At Oakland Zoo we pride ourselves on the “protected contact” system of care for our four resident African Elephants. This system is based on positive reinforcement and prevents the need for keeper domination through barbaric tools such as the bullhook. Each year we host “Celebrating Elephants” to benefit the Amboseli Trust for Elephants in Kenya, and at this event we encourage people not to attend “free contact” elephant programs such as amusement parks where elephant rides are given and circus shows featuring elephants and other animals.
Well, I figured it was time for me to put my money where my mouth is. This last Friday our longtime volunteer Cheryl Matthews, my sister Chelsea, and I decided to boycott the local circus show at the Oracle Arena in Oakland. There was a group meeting there and the directions were pretty clear: Just Show Up.
I really wasn’t sure what to expect. I’ve never been to the circus before – as a protestor or a patron – so I wasn’t sure how exactly we were to go about protesting. I’m not a very confrontational person and the idea of yelling into a megaphone or accusing people of wrongdoing didn’t exactly appeal to me.
Luckily this group is about educating people through peaceful means, not aggressively. Signs were provided for all of us and we were given flyers in both English and Spanish to offer to people as they walked by. Each of us was instructed to be polite, and to try to be as friendly as possible despite potentially negative reactions.

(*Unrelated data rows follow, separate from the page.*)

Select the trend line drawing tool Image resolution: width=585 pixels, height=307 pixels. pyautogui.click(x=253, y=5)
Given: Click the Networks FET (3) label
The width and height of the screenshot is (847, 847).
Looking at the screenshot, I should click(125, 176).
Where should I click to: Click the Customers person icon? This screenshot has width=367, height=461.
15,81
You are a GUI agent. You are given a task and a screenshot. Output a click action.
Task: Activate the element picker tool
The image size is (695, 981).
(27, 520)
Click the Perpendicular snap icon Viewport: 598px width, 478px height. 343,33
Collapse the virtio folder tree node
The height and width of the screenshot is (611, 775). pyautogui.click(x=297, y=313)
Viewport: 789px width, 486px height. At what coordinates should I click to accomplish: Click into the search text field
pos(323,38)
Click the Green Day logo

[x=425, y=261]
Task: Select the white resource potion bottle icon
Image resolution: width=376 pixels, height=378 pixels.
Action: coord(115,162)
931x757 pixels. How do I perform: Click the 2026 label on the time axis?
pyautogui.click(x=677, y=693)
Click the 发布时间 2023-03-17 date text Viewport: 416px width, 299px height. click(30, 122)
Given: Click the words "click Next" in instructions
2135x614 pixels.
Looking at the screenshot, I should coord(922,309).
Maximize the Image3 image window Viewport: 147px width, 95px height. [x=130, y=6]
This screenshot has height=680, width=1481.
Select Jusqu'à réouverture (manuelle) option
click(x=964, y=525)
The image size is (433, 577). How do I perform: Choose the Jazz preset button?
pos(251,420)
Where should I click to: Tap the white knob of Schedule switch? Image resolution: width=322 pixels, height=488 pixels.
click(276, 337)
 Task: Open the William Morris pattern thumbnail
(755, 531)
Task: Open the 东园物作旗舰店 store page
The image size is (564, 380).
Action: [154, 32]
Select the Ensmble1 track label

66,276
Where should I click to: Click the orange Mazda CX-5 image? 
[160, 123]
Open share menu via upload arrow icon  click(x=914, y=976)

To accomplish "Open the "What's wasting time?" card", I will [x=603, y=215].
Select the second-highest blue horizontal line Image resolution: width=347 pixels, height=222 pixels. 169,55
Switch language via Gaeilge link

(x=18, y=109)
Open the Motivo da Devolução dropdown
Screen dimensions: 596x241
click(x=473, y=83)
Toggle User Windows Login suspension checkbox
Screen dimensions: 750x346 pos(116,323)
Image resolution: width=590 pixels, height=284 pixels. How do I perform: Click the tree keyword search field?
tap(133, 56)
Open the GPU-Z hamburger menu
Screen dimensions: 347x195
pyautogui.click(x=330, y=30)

Truth be told, there were far less ‘angry’ people than I thought there would be. Many people refused our fliers and seemed irritated at being offered them, but no one was rude. Many people also took them on their way in. And holding signs is an attention-grabbing mode of spreading the message as well. There was an Oakland A’s game that night at the Coliseum and far more people were headed to that venue than to the circus. There were also encouraging people like the man who told my sister what a good job she was doing and that even if people don’t take the flier, they are listening, we are still a presence.
My hope is that for everyone that took a flier on their way into the show, they’ll at least give that flier a look. Maybe they were unwilling to tear up their tickets or turn around and drive home, but maybe that flier, and our message will make them think twice the next time the circus comes to town. And maybe if we’re really lucky, there won’t be a next time.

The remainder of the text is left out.